ファーストリテイリングの強さはMD+SP
2008年11月は世界経済に取ってBlack Novemberとなった月でした。各種経済指標が急速に悪化、トヨタ、ソニー、ホンダなど日本を代表する企業の業績悪化は、日本中に経営者を自信喪失にさせるには十分なニュースとなりました。ただし、急激な原料高、世界GDPの25%を誇るアメリカ市場の悪化など冷静な要因分析が必要だと思います。パニックはいけません。それを一つ一つ解決する基本へ立ち返る姿勢が今重要だと考えています。アメリカで語られ出したBack to Basic(基本へ戻れ)が求められています。

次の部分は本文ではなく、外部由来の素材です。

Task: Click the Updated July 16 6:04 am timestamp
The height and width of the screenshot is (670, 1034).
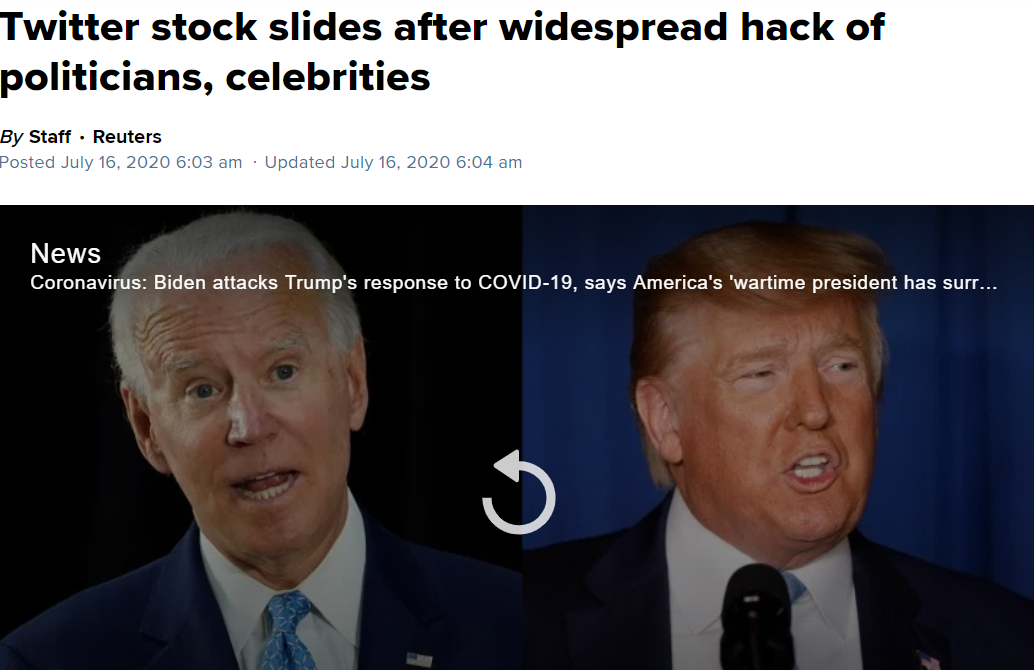Action: click(393, 162)
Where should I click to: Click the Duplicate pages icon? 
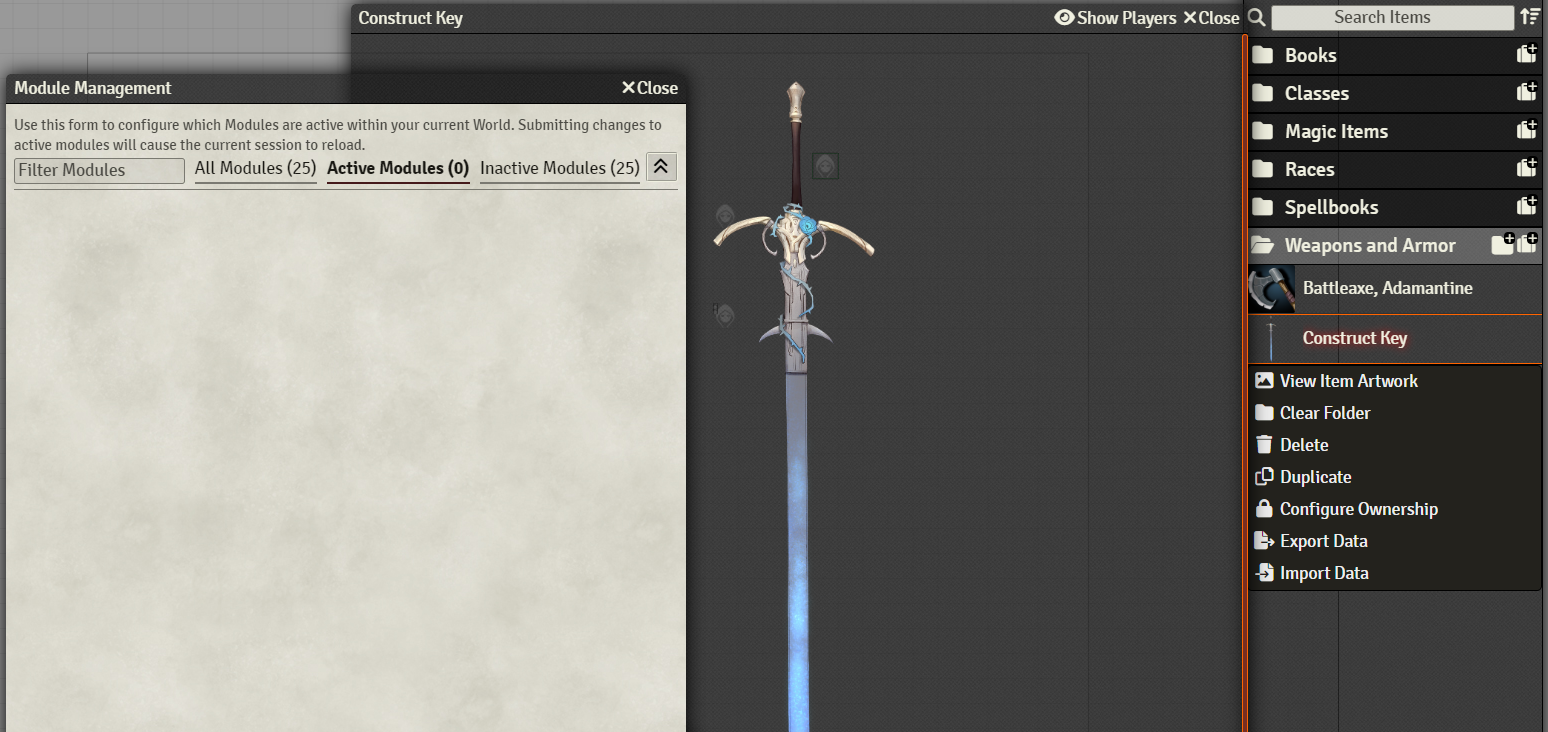tap(1263, 476)
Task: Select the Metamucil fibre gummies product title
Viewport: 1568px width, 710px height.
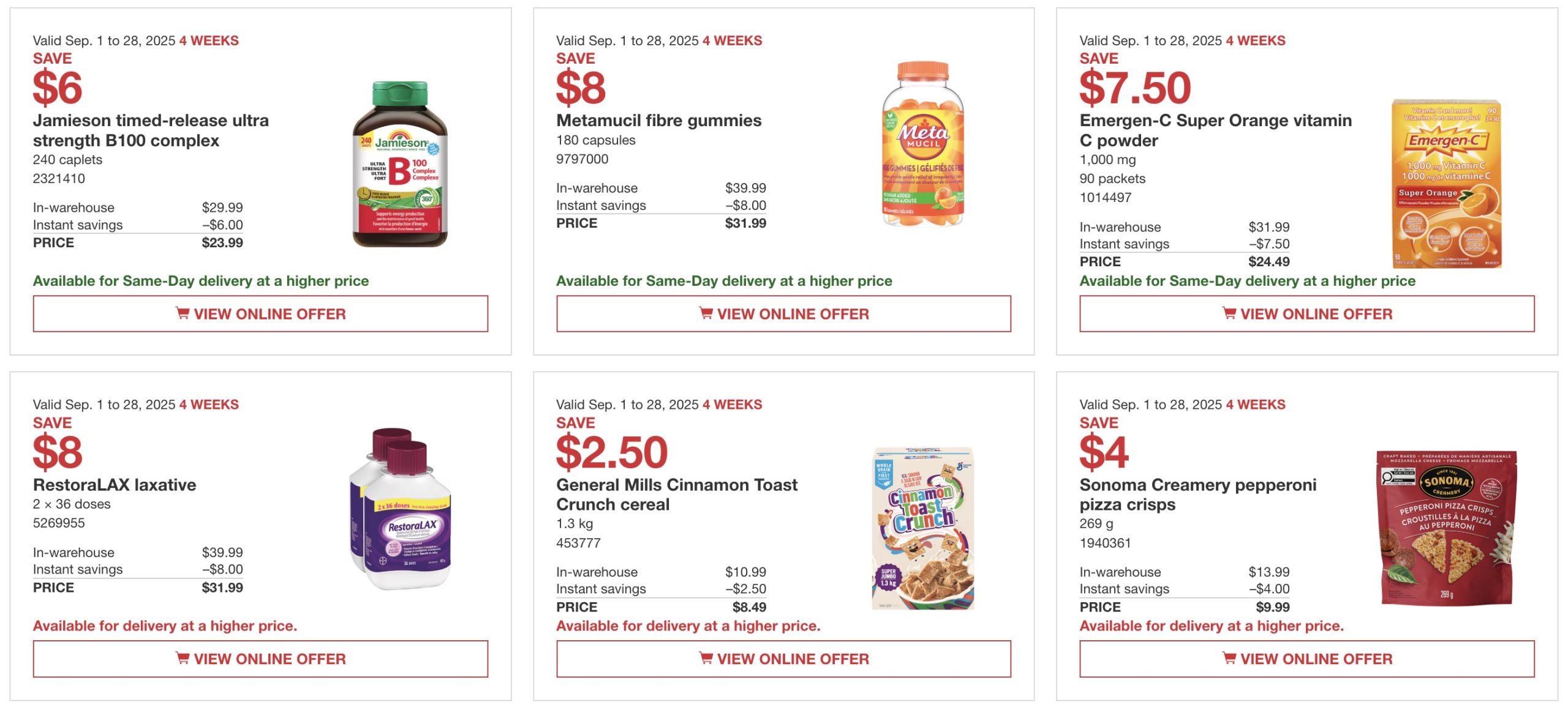Action: [x=658, y=121]
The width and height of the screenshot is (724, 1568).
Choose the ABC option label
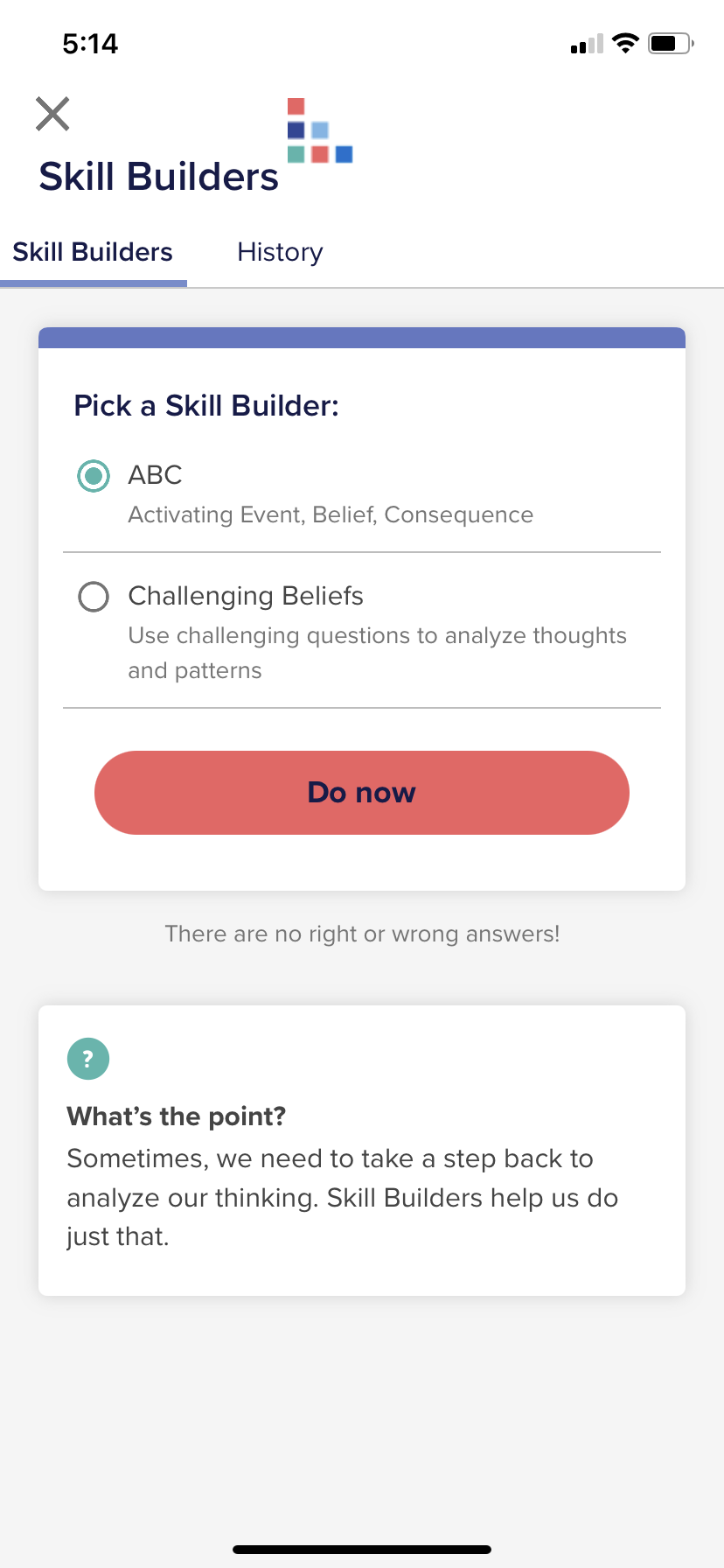155,475
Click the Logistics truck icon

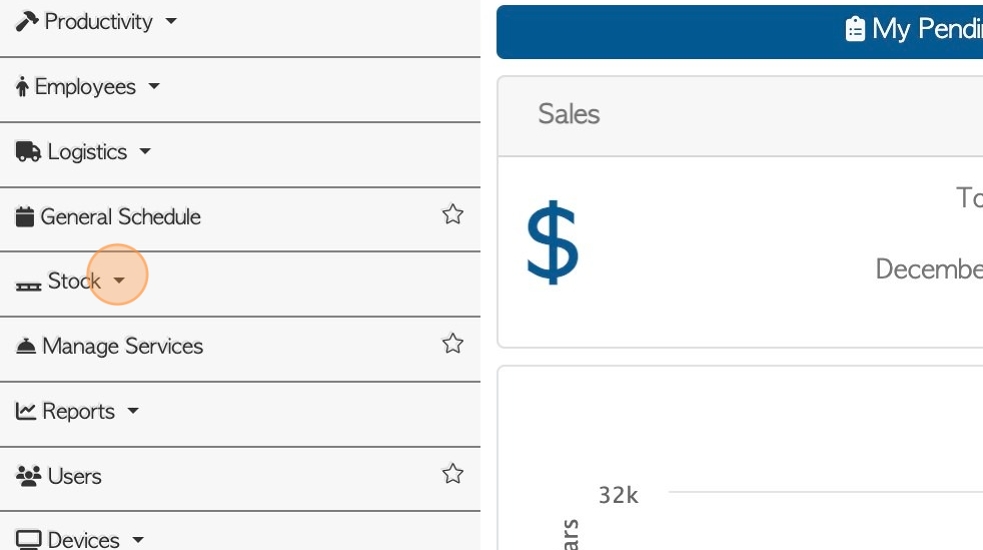[x=28, y=151]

私は念頭の日本経済新聞の経営者・有識者のよる景気・株価回答を例年楽しみにしています。私の考え方と、大先輩経営者の差異を計る上でも有益です。また、経営者が選ぶ有望銘柄ランキングを参考に、企業分析を自分なりに行います。今年は、信越化学工業、東京電力、任天堂、ファーストリテイリング、アサヒビール、武田薬品工業、東日本旅客鉄道などが上位を占めました。内需関連銘柄が多いようですが、人口・労働人口減少、GDP低成長、年金問題などに喘ぐであろう国内に多少なりとも不安を抱える私としては、積極的な海外展開を行う企業が気になります。また、強力なリーダーシップを持つ経営者、堅実な経営、独創的な商品開発力などのキーワードも意識しています。それを満たす企業として、ファーストリテイリングに注目してみたいと思います。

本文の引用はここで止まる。